Exxon Deal For XTO Energy May Set Off Wave of Energy Mergers and Acquisitions

In a deal that may set off a wave of mergers and acquisition (M&A) activity in the energy sector, Exxon Mobil Corp. (NYSE: XOM), the biggest U.S. oil company, agreed to buy XTO Energy Inc. (NYSE: XTO), the largest U.S. natural gas producer, in an all-stock deal valued at $31 billion.

Exxon, which hasn't made a major acquisition since it bought Mobil ten years ago, is taking advantage of the low gas prices pressuring smaller, debt-laden gas exploration companies. The economic downturn and discoveries of vast pools of North American natural gas have kept a lid on gas prices, leaving companies in the industry strapped for operating cash.

The deal announced yesterday (Monday) values XTO at $51.69 a share, 25% higher than Friday's closing price. XTO holders will get 0.7098 share of Exxon for each share of XTO. The Texas-based oil giant will also assume $10 billion in debt.

The takeover is seen as a bet by Exxon that while government energy policies will eventually gravitate towards renewable alternatives, they will still rely heavily on cleaner burning fossil fuels in the interim. Natural gas burns much cleaner than coal, generating about half the carbon dioxide emissions, and is considered as a potential bridge to a carbon-free economy.

"This says that corporate M&A is alive and well in the exploration and production sector," Curtis Trimble, an analyst at Natixis Bleichroeder Inc. in Houston told Bloomberg News. "It also says that Exxon isn't shy about stepping up their exposure to the natural-gas market. Almost certainly, we will see some more follow-the-leader type transactions."

According Money Morning Contributing Writer Dr. Kent Moors, the deal sets the stage for Exxon's gradual exit from oil and towards dominance in natural gas and other energy alternatives.

"Exxon has been telegraphing this move for some time," Moors said in an interview. "They're putting themselves in position to be the largest natural gas producer in the world.
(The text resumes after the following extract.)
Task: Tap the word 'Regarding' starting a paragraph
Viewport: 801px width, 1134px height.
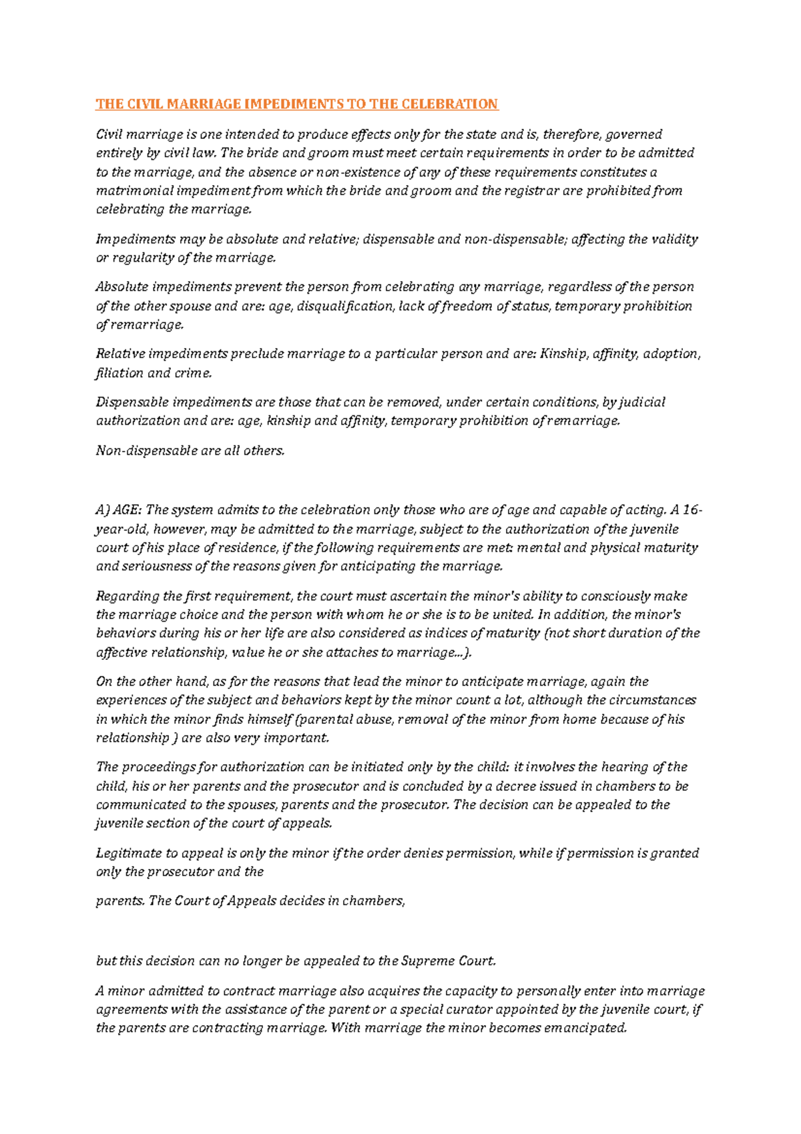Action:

This won't be the last deal they do, and it's likely to set off a string of acquisitions by the big players."

Monday's deal could fuel further efforts by major energy companies to snap up natural-gas assets. Wall Street analysts were buzzing with speculation as to what companies might be M&A targets in the energy arena.

Analysts at Tudor Pickering & Holt Co. LLC told The Wall Street Journal potential acquisition targets could include EOG Resources Inc. (NYSE: EOG), Southwestern Energy Co. (NYSE: SWN), PetroHawk Energy Corp. (NYSE: HK), Encana Corp. (TSE: ECA), Chesapeake Energy Corp. (NYSE: CHK), Devon Energy Corp. (NYSE: DVN) and Anadarko Petroleum Corp. (NYSE: APC).
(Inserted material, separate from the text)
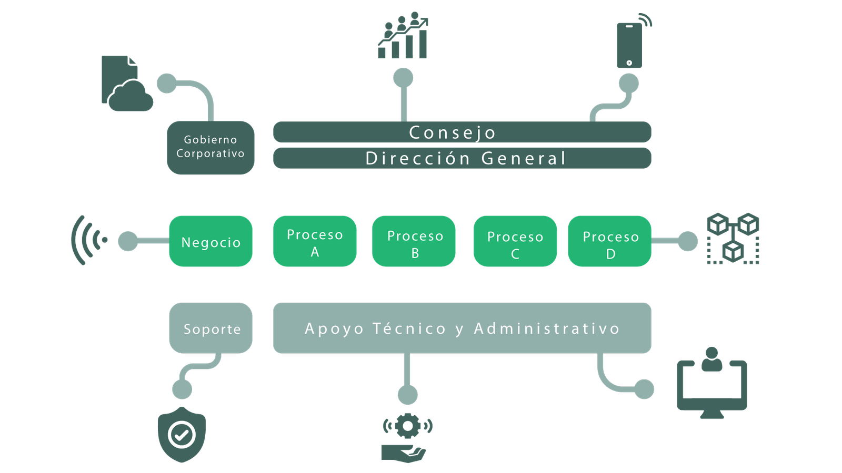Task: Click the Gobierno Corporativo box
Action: click(x=210, y=147)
Moors thinks Chesapeake and Devon are particularly attractive right now, but there are "literally hundreds of smaller natural gas drillers who are ripe for the picking right now."

"In terms of which deal gets triggered next, it's kind of a race to the altar," Ted Harper, who helps manage $6.1 billion, including XTO and Exxon shares, at Frost Investment Advisors in Houston told Bloomberg.
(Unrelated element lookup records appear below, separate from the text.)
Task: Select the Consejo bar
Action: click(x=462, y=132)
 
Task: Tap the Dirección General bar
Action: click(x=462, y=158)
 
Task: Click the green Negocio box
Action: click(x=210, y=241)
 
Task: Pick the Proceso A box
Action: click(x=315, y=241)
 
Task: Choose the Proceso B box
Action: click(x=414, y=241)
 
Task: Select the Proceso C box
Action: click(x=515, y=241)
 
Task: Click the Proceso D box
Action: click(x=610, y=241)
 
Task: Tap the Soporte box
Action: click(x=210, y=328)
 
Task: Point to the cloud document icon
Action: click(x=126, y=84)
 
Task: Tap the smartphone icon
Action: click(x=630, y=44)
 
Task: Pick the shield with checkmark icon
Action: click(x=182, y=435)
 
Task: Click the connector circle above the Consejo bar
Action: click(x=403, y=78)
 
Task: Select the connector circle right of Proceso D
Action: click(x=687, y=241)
The purchase will give Exxon the equivalent of about 45 trillion cubic feet of natural gas throughout the United States and puts the world's largest publicly traded oil company in prime position to expand in shale gas, the fastest growing area in the natural gas sector.

As outlined in a recent Money Morning article by Dr. Moors , the natural gas industry is likely to undergo dramatic changes in the next six months, primarily due to a shift from conventional to shale gas.

Until about 10 years ago, shale gas was too expensive to extract. But a technology that moves large volumes of water under high pressure - called a "frac" - and horizontal drilling have made shale the up-and-coming domestic gas source.

Attention is already fixed on The Marcellus Shale Formation in the northeastern United Statesas many exploration and operating companies have focused on the area. XTO has about 280,000 acres under lease in the formation, making it the third largest leaseholder in the region.

Although fewer than 350 wells have been drilled, Moors explained, the pay zones in the Marcellus tend to be larger, pressures are higher and recoverable volume greater than projected. Moors projects total volumes there could meet all U.S. demand for almost five years.

XTO has been a major player in extracting natural gas from unconventional sources including shale. Tapping gas trapped in hard rocks has boosted the industry, helping to increase U.S. supplies and contributing to plummeting prices.

XTO has set itself apart from other natural-gas companies by staying focused on its specialty, generally steering clear of other types of exploration, such as deep-water drilling.